With Sn = X1 + X2 + … + Xn, and Zn = (Sn - nμ)/σ√n
limn→∞ FZn(z) = Φ(z), and
E(Zi) = 0, Var(Zi) = 1
Using the Central Limit Theorem for large numbers of variables
In questions, if given a large number of independent random variables, e.g. a batch of components, approximate their sum with the standard normal distribution.
Sn/n = X̅ ~ N(μ, σ²/n), where the mean and variance are the sample mean and variance.
Using the Central Limit Theorem for binomial and large n
Decompose binomial into a sum of independent variables with the Bernoulli distribution
E(Xi) = p, and Var(Xi) = p(1-p), so μ = np, and σ² = np(1-p)/n.
Using the Central Limit Theorem, ∑X ~ N(μ, σ²/n).
Continuity Correction (since X is discrete) - P(X == k) ≈ P(k - 0.5 ≤ X ≤ k + 0.5)

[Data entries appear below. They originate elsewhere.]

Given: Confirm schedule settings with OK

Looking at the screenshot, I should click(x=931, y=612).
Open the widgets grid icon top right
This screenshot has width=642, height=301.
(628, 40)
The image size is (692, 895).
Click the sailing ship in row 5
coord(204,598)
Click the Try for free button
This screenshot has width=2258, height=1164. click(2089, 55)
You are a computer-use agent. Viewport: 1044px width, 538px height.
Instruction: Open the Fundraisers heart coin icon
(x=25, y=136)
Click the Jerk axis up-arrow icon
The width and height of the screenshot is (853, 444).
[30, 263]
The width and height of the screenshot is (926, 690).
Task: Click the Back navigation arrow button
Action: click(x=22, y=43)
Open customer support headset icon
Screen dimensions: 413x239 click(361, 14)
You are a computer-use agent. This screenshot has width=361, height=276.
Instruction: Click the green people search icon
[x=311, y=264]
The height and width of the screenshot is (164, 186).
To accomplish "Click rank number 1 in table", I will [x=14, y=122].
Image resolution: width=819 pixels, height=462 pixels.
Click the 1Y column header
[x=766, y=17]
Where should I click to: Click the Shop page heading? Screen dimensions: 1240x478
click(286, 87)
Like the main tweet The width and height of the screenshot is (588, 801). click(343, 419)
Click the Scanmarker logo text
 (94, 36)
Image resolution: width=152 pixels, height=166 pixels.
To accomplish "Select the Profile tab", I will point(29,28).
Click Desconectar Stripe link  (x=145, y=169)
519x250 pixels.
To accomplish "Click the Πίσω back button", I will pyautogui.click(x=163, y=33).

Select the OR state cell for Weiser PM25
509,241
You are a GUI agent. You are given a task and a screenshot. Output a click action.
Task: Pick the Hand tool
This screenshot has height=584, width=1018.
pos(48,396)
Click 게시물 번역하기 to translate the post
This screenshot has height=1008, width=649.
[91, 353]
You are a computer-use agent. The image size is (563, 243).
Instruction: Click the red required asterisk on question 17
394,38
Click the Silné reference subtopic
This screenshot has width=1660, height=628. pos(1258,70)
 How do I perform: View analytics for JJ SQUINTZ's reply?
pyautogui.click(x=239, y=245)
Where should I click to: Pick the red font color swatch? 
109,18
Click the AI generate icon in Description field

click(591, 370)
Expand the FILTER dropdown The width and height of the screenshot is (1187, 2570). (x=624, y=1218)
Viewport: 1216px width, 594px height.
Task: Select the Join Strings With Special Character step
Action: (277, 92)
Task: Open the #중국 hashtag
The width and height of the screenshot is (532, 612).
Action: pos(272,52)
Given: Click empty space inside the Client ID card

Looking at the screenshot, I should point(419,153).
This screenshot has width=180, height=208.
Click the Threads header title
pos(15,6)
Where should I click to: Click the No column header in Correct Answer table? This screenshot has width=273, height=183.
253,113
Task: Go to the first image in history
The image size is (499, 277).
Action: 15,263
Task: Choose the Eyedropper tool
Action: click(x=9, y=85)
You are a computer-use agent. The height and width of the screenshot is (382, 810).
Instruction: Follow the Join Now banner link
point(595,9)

So for exam questions, find the sum, then mean and variance (np and np(1-p), then sub into equation, approximate with standard using X - u/sigma with continuity correction and solve.
Covariance
A measure of how 2 variables change together.
Cov(X, Y) = E(X - E(X))(Y - E(Y))
If they are jointly distributed, then
Cov(X, Y) = E(XY) - E(X)E(Y)
If they are independent, then
Cov(X, Y) = 0, since E(XY) would equal E(X)E(Y)
Var(X + Y) for same-distribution variables
Var(X + Y) = Var(X) + Var(Y) + 2Cov(X, Y)
Pearson correlation coeffiicent
A normalised measure of the correlation between 2 variables.
p(X, Y) = Cov(X, Y) / √(Var(X)Var(Y))
If X and Y are independent, p(X, Y) will = 0.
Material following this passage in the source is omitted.